I Cannot Hear The Birds

by Buck Meloy 2015  

 

 

Town

Lying in my bed away from the sea

in a growing town of 85,000 people

I hear a constant cacophony, a jumble of sounds,

from the world that surrounds me outside my open window. 

 

The never-ending current of the freeway rumbles by

a mile or two away, unbuffered in February

by the foliage of the thousands of trees and shrubs

that in warmer months soften it to a gentle roar. 

 

On three wide lanes in each direction, this traffic lumbers by,

with its wearing of tires, compressed by the tremendous weight of laden tractor-trailers,

and small cars and SUVs all whining in their unique timbres

against coarse concrete, tar strips, lane-dividers, and imperfections in the pavement.

 

It is a grand noise, so encompassing that the sounds of individual vehicles

cannot be distinguished, the roars of engines simply another chord

being woven in and out of the greater cloth.  Constant, endless, and never inaudible, 

bespeckled by horns and honks, the tapestry gains brilliance. 

 

Elsewhere sirens add to the music, with their wailing and yips and trumpeted groans,

heralding vehicles attending to emergencies occurring hither and yon

on the roads and parks and homes and businesses and schools and hospitals

of this robust town. 

 

I can hear the beep-beep-beep of a fork-lift backing up, somewhere near the mall

the engines of a mighty Alaska Airlines jet lifting off the distant airport runway

the fwap-fwap-fwap of yet another helicopter overhead reportedly keeping me safe

and burning enough fuel every day to supply every school bus in town. 

 

The mighty horn of a train, blaring nearly constantly to warn

people and vehicles and dogs to wait at the crossings

to allow the coal and oil and wood and people and freight their passage

on this fine day or night. 

 

ÒWe cannot stop,Ó says this blare, Òuntil commerce stops.Ó 

And their horns address me night and day, even though more than two miles distant

because the tracks curve on the other side of downtown

and fade away behind South Hill. 

 

 

I can hear the neighbor's pick-up's engine start, hear it through my house

and across the street and two houses down the hill, 

hear it idle until it warms up

when he gets into it and leaves.  

 

I can sometimes hear a dog bark, or a muffled human voice. 

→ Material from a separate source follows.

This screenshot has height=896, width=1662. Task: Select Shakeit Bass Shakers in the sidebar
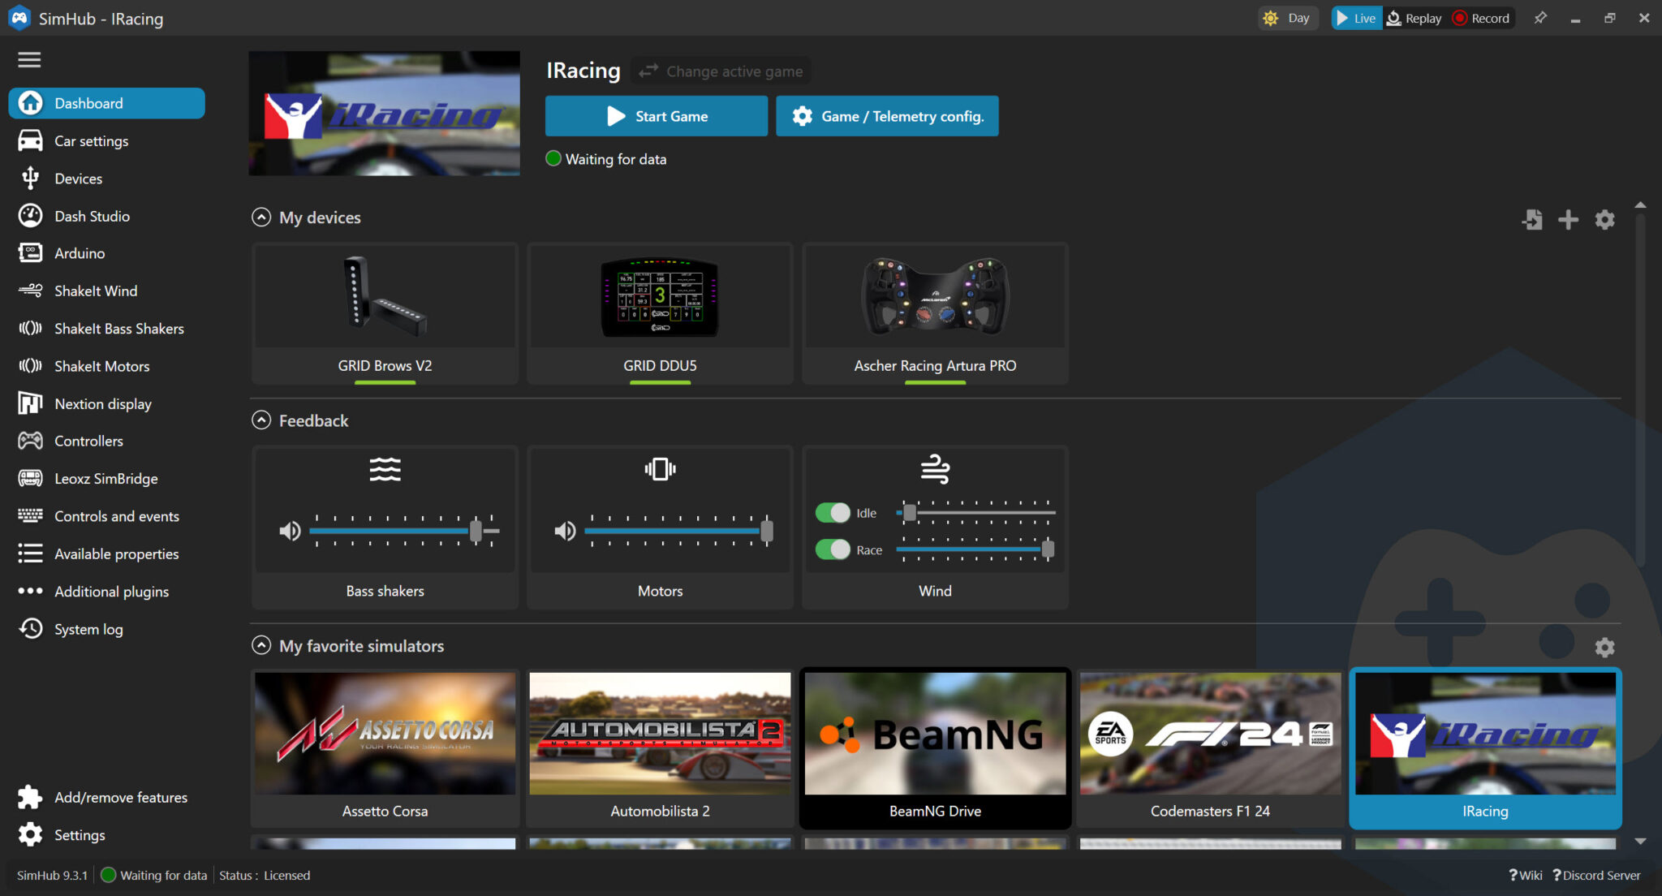118,328
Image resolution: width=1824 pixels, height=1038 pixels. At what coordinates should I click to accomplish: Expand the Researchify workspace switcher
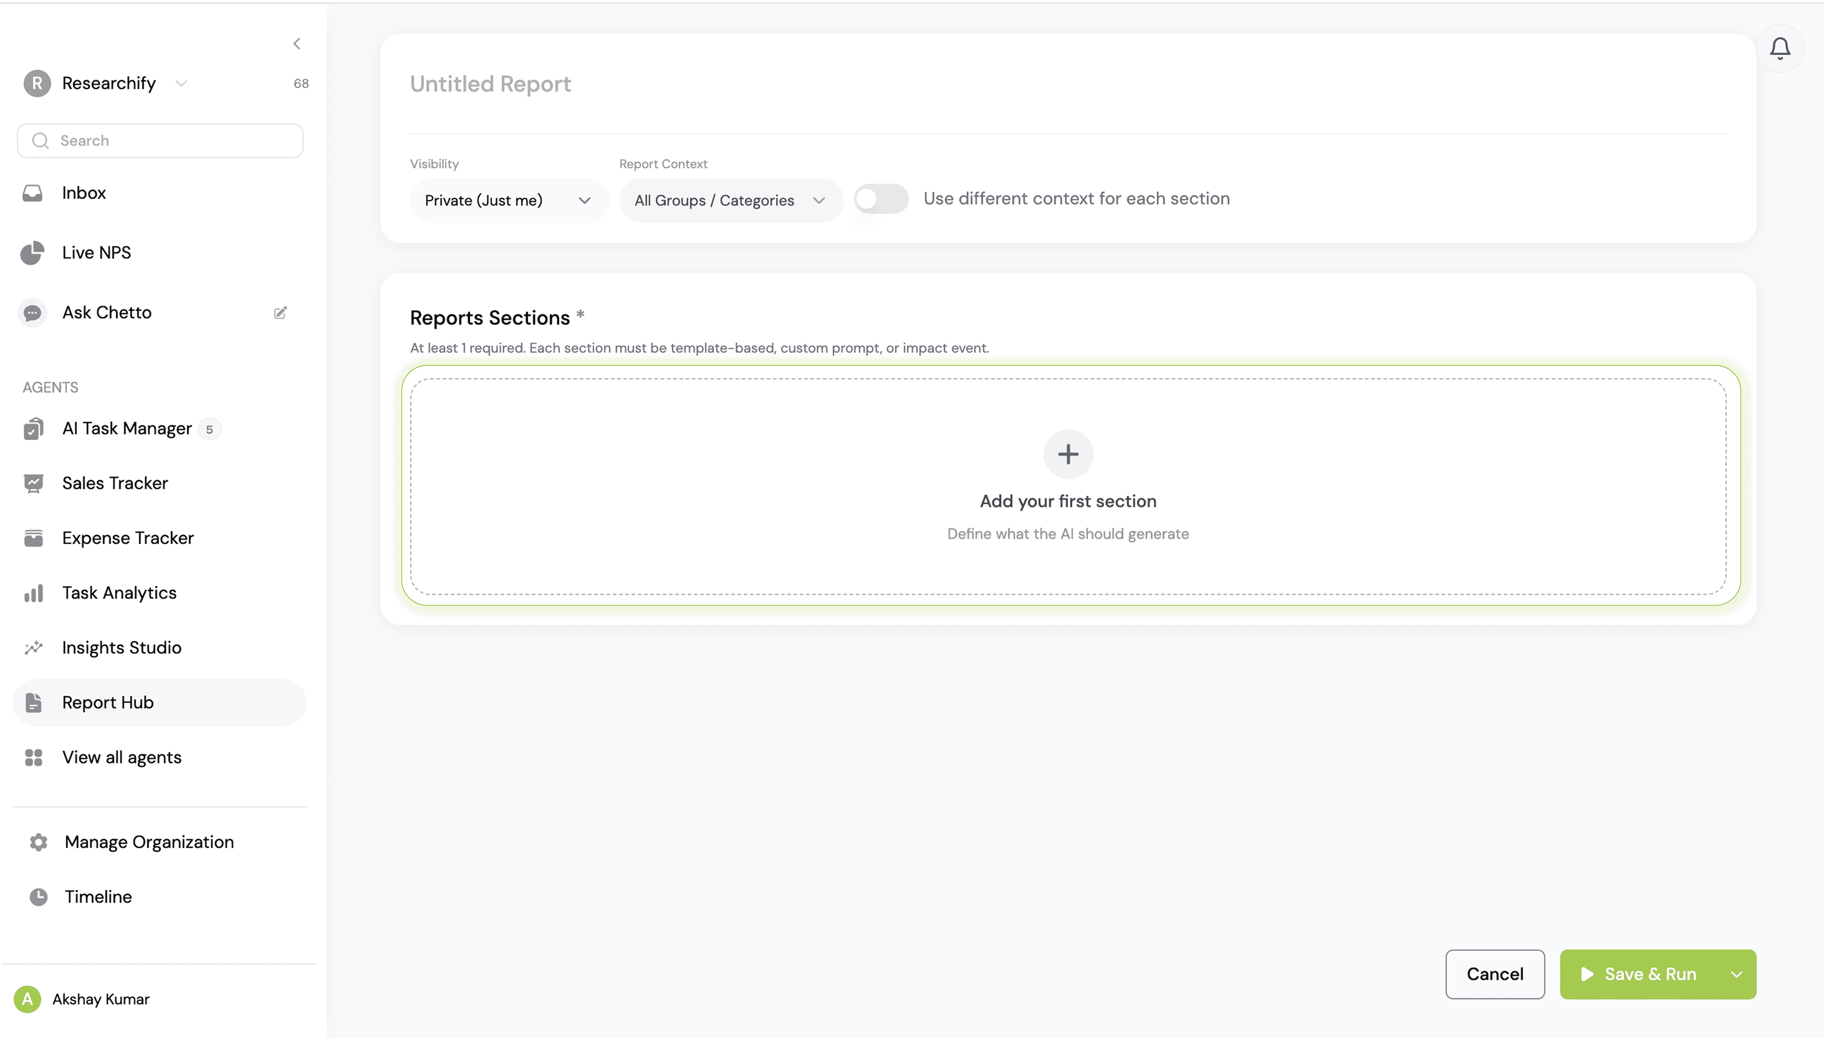pos(181,83)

I can hear the toilet flush on the far side of two walls in my house,

and hear the sound of the water that refills it flowing through the pipes until it is full. 

I can hear the ringing that is always present in my ears. 

 

But I cannot hear the birds. 

Perhaps if I went out into the yard I could hear them. 

They are surely flapping wings, singing, chewing, scratching. 

But I cannot hear the birds through my open window, my portal to all the other sounds. 

 

 

City

Long ago in New York City, late one night, numbed by the never-ending noise

I paused on a dark and cold sidewalk to contemplate what I was hearing. 

It was loud and long and endless, but one thing stood out. 

The sirens.  The sirens of cop cars, fire trucks, ambulances. 

 

The City That Never Sleeps never stops having traffic, deaths, accidents, injuries, crimes. 

And the wail of its sirens screeches on . . . and on. 

Listen at any hour and you will hear one somewhere, even from the distant boroughs

even at 4am.   Never a moment that you can't.

 

 

Sea

The sea invites contemplation.  The sea invites poetry. 

One must listen closely to hear its sounds,

must set aside the human habit of blocking noise out. 

A still sea is subtle, but always provides something if you wish to hear it. 

 

At sea on a fishing boat, the interloper's sounds prevail

providing proxies for the sounds of the sea itself. 

A gentle roll of the vessel sets things in motion 

and a loose fork in a drawer might make a slight "tink" against another fork. 

 

Anything round always rolls towards the source of gravity. 

Hence a loose marble or lone bullet or flashlight or chapstick will roll with the sea's roll. 

The ship's stays rattle against rigging.  Pooled water sloshes. 

There is no end to water at sea. 

 

When the wind picks up, so do the seas, so there is much more to hear. 

The wind sighs and whistles through the rigging. 

Things aboard are jostled and clank and rub. 

Water patters against the hull.  Hinges and joints squeak.  Bubbles gurgle, seeking air. 

 

The waves make sounds while splashing, rolling, dancing, cavorting. 

And if the winds are not too high

I can hear the birds.  I can hear their songs, their conversations,

their flapping wings, their yearning and their hopes.  

 

No trains, planes, or automobiles.  No trucks or blatting motorcycles.

No barking dogs nor human voices.  No sirens. 

Just the solitude of the ocean, and its voices, and those voices that it wakes.

 

And I can hear the birds.  I love the birds, and I can hear them.